Tally the lines of the records that contain the string "computer", then give the total and nothing more.

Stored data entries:
-- -- --
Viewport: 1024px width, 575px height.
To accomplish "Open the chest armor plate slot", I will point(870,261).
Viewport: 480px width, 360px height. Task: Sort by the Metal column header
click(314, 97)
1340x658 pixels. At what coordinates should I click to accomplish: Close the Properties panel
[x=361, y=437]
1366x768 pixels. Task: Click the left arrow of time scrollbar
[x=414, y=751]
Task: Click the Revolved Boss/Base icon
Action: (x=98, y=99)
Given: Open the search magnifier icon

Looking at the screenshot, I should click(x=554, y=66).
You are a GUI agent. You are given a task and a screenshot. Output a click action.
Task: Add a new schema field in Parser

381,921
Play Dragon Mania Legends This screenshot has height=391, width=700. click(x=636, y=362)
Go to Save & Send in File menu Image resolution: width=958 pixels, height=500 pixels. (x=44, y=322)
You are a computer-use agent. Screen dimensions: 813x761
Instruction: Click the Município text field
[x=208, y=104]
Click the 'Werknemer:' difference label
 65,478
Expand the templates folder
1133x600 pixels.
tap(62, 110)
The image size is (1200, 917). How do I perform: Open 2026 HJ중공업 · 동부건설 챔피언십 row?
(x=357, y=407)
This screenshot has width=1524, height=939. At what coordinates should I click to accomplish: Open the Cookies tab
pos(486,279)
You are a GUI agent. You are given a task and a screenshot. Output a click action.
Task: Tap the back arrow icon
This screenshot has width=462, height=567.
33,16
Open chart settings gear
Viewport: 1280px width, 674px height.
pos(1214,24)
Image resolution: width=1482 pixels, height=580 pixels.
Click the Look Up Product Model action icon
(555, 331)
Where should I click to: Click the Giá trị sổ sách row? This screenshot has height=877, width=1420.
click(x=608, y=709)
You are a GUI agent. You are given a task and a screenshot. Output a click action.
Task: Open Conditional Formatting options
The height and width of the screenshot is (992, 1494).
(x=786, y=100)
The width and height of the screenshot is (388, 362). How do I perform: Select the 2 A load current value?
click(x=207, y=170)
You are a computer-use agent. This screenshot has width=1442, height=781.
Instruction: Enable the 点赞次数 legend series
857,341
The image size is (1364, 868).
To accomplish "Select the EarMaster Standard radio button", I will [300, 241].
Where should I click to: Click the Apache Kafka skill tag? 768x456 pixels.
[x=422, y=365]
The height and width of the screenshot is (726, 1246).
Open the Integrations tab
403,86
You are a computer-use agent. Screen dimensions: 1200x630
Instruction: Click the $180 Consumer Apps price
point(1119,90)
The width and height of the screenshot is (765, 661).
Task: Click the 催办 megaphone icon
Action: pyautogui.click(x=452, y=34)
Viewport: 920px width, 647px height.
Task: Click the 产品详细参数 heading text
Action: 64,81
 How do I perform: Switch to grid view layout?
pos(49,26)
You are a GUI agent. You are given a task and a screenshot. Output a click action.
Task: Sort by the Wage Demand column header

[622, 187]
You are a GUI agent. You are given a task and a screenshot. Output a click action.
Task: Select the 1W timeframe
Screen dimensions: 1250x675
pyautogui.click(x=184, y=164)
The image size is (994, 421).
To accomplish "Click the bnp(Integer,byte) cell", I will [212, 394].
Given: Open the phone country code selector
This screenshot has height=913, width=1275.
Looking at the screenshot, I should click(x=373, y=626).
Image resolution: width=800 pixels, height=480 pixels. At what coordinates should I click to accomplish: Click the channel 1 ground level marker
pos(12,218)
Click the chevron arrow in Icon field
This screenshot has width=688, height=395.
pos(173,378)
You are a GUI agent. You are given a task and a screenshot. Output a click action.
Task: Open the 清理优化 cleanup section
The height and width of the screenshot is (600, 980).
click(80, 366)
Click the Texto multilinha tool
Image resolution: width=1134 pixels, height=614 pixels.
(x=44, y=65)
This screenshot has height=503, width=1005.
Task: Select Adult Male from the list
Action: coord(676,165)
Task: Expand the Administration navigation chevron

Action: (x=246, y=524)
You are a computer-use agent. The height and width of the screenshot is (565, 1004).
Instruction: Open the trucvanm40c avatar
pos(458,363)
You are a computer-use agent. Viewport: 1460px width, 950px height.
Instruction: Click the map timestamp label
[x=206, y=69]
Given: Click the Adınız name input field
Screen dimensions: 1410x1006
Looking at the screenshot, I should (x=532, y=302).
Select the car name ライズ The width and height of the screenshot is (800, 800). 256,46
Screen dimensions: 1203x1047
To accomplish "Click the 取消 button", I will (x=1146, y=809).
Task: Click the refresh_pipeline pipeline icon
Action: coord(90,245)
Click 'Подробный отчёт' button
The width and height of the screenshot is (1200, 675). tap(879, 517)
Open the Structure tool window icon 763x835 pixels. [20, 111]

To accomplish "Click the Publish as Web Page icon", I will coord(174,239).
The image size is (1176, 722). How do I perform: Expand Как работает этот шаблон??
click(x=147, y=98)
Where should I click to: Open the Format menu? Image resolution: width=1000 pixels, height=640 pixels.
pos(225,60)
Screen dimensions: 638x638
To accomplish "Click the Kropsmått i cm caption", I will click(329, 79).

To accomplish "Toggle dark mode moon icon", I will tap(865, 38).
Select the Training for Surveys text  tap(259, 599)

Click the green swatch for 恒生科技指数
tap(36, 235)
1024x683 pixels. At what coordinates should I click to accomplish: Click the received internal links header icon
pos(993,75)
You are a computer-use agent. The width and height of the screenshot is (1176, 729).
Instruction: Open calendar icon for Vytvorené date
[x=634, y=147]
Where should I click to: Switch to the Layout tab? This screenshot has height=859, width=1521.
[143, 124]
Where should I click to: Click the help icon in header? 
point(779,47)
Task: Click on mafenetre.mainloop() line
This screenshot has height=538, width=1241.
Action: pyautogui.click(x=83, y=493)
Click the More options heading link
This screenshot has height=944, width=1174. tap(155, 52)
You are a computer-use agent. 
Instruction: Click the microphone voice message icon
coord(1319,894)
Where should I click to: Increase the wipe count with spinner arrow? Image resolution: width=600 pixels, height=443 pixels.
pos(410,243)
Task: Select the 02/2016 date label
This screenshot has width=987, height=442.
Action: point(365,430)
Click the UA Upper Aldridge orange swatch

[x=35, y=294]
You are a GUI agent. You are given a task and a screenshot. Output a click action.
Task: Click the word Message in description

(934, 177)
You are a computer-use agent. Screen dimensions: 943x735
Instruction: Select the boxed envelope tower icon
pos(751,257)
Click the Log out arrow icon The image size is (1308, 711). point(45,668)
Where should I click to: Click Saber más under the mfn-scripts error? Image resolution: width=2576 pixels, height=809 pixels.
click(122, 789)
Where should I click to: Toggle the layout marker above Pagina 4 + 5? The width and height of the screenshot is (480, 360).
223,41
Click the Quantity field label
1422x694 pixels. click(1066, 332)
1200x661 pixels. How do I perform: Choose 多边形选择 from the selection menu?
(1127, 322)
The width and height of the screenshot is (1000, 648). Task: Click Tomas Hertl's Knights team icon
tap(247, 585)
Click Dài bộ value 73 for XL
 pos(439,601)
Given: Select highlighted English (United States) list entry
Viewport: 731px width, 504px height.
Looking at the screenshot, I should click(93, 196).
-- -- --
Result: 8